New audit rules to come into force
Britain's biggest 350 companies must put their book-keeping work out to tender at least every 10 years under plans by competition bosses to shake up the audit market.
The new rules, which are expected to come into force in the final quarter of next year, have been seen as a victory for the "big four" accounting giants after the Competition Commission watered down earlier proposals to order auditors to bid for work every five years.
It had already scrapped initial plans to force major UK listed companies to switch accountants regularly.
Smaller accounting firms hit out at the watchdog's final recommendations, branding the report a "missed opportunity" to break the stranglehold of the market's dominant players - Deloitte, PricewaterhouseCoopers, KPMG and EY, formerly known as Ernst & Young.
But the Competition Commission said its changes will open up the audit market to greater competition and deliver "lasting change".
Currently the vast majority of the FTSE 100 Index of listed companies use one of the big four accountants and almost a third have used the same auditor for more than 20 years.
Under the commission's rules, firms will be banned from restricting tenders to only the big four and the Financial Reporting Council (FRC) will have beefed up powers to review every FTSE 350 audit every five years, with details to be passed on to shareholders.
The FRC will also include competition as one of its objectives.
Laura Carstensen, who chaired the inquiry group, said the new rules will "open the door" to mid-tier accounting firms to bid for work and also benefit shareholders, who will have a greater say and be better informed on audit work.
She added: "Our measures will deliver lasting change in a market where currently a major company putting its audit out to tender remains unusual enough to be a news story."
Ms Carstensen insisted that mandatory switching could reduce choice in tenders, by excluding the incumbent from bidding.
Sir Michael Snyder, senior partner at accountancy firm Kingston Smith, slammed the decision not to introduce mandatory switching.
He said: "This is a missed opportunity to give the larger listed audit market the shake up it badly needs and increase the number of participants.
"Mandating shared audit would have allowed other firms to start to break the Big Four's dominance by giving them a direct opportunity to build capacity for working on larger listed audits."

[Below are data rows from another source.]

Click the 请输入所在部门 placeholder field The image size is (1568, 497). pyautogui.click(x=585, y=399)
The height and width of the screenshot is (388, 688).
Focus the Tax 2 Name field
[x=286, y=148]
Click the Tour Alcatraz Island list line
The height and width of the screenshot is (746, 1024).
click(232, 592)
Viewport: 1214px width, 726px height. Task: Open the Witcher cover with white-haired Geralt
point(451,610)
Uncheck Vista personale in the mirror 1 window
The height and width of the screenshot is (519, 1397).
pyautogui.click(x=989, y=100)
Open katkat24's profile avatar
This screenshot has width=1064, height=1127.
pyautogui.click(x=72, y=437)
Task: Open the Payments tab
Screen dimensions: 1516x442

Fiona Hotston Moore, a senior partner with City accountants Reeves, added the move was "highly disappointing".
"Merely forcing firms to retender is unlikely to extend audit competition or reduce the stranglehold of the big four firms," she said.
But it is thought that the European Union may introduce tougher rules, such as mandatory switching, in the next few years as part of its own investigation of the industry.
The UK's investigation was launched after the industry was heavily criticised in a report by a House of Lords committee over conflicts of interest and the quality of published accounts in the run-up to the credit crunch.